La gallina de los huevos de oro es una fábula tradicional atribuida al célebre escritor griego Esopo, quien vivió alrededor del siglo VI a.C. Esopo es reconocido por haber creado historias breves y didácticas protagonizadas por animales o figuras humanas que representan características humanas, con el fin de transmitir enseñanzas morales de manera sencilla. Aunque sus obras fueron transmitidas oralmente durante siglos, posteriormente fueron recopiladas y adaptadas por escritores como Fedro y La Fontaine, lo que ha permitido su permanencia hasta nuestros días.
Esta fabula la aprendí desde pequeño en una cartilla que se llamaba Alegría de Leer, de la autoria de Juan Evangelista Quintana (de Cartago, Valle) quien produjo la cartilla en 1930. Quizas las nuevas generaciones se privaron de tener esta herramienta de lectura y comprensión en sus manos, pero las generaciones de los años 40, 50 y 60 tuvimos la maravillosa oportunidad de descubrir historias, paisajes y personajes que cobraban vida en nuestra imaginación.
La Gallina de los Huevos de Oro
Había una vez un humilde campesino que vivía en una pequeña casa al borde del bosque. Cada mañana se levantaba con el canto de sus animales, salía al gallinero y recogía los huevos que sus gallinas le dejaban. Era un hombre trabajador, pero siempre soñaba con tener más, con mejorar su vida, con no tener que preocuparse jamás por el dinero.
Un día, al revisar los nidos como de costumbre, se sorprendió al encontrar un huevo completamente dorado. Lo sostuvo entre sus manos, incrédulo. Lo examinó, lo frotó, lo golpeó con una cuchara: era sólido, pesado… ¡y era oro de verdad! Pensó que alguien le estaba jugando una broma, pero al día siguiente, otro huevo dorado apareció en el mismo nido. Y al siguiente día también. Y al otro.
Pasaron los días y el campesino se dio cuenta de que la gallina blanca, tranquila y callada que descansaba en ese rincón era la responsable. Cada mañana ponía un huevo de oro sin falta. El hombre dejó de ir al mercado a vender otras cosas. Con un solo huevo diario tenía suficiente para comer bien, arreglar su casa, e incluso comprarle regalos a su familia. Su vida comenzó a cambiar.
Pero con el paso del tiempo, el campesino empezó a impacientarse. Cada noche, antes de dormir, miraba el huevo del día y murmuraba para sí: “¿Y si mañana no hay ninguno? ¿Y si la gallina se enferma? ¿Y si alguien me la roba? ¿Y si dentro de ella hay más oro y yo me estoy conformando con migajas?”
Una mañana, mientras observaba a la gallina picoteando tranquila en el corral, una idea se apoderó de su mente: “¿Y si la abro? Si dentro de ella hay un gran depósito de oro… entonces seré rico de verdad. No tendré que esperar más.” Sin pensarlo mucho, fue a buscar un cuchillo. Se acercó a la gallina, la tomó entre sus brazos y, pese a que esta no se resistió, la mató con manos temblorosas. Luego la abrió cuidadosamente, buscando pepitas doradas, monedas, lingotes ocultos… pero no encontró nada. Sus entrañas eran como las de cualquier otra gallina.

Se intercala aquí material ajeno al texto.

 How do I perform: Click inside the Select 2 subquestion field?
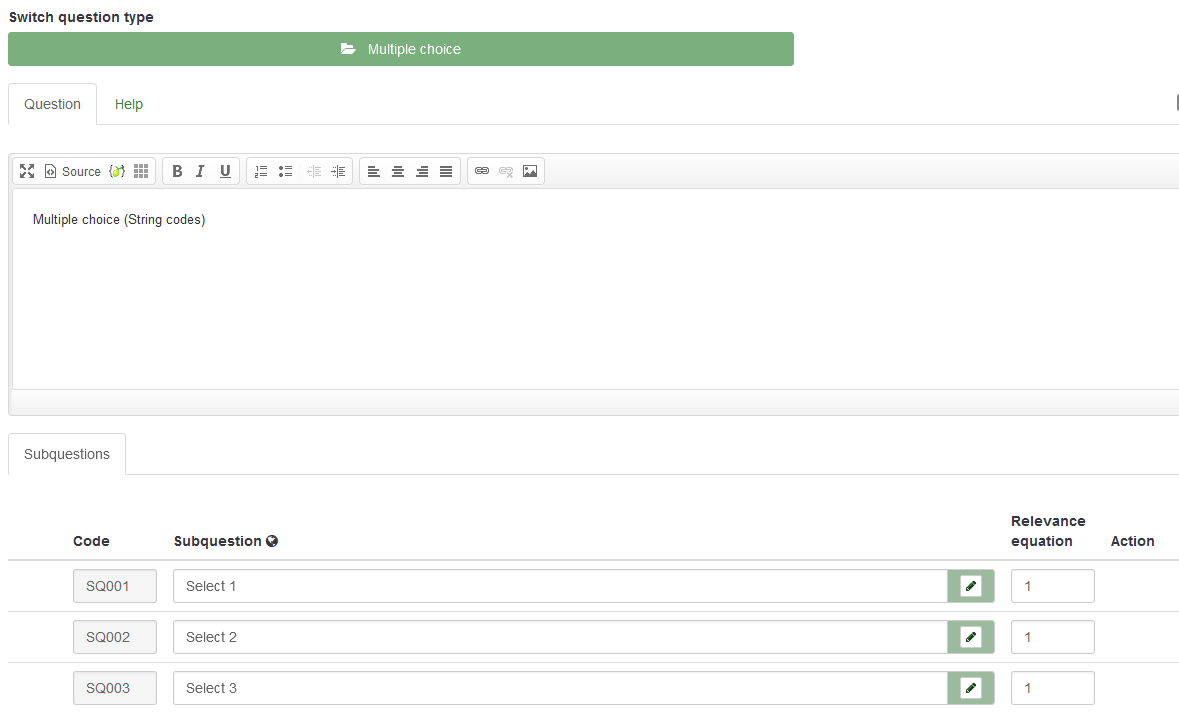tap(550, 637)
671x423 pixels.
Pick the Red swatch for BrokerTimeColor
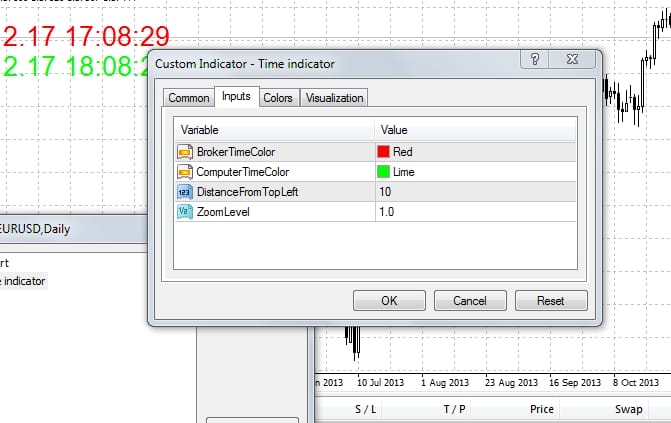pyautogui.click(x=384, y=152)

El campesino cayó de rodillas. Había matado su fuente de riqueza por impaciencia. Ya no habría más huevos de oro, ni mañanas alegres, ni esperanza de progreso. Solo quedó la lección amarga de haberlo perdido todo por no saber esperar.
Desde aquel día, el campesino no volvió a tener suerte. Su historia se esparció por los pueblos cercanos como advertencia para quienes desearan más de lo que ya tenían sin valorar lo que poseían.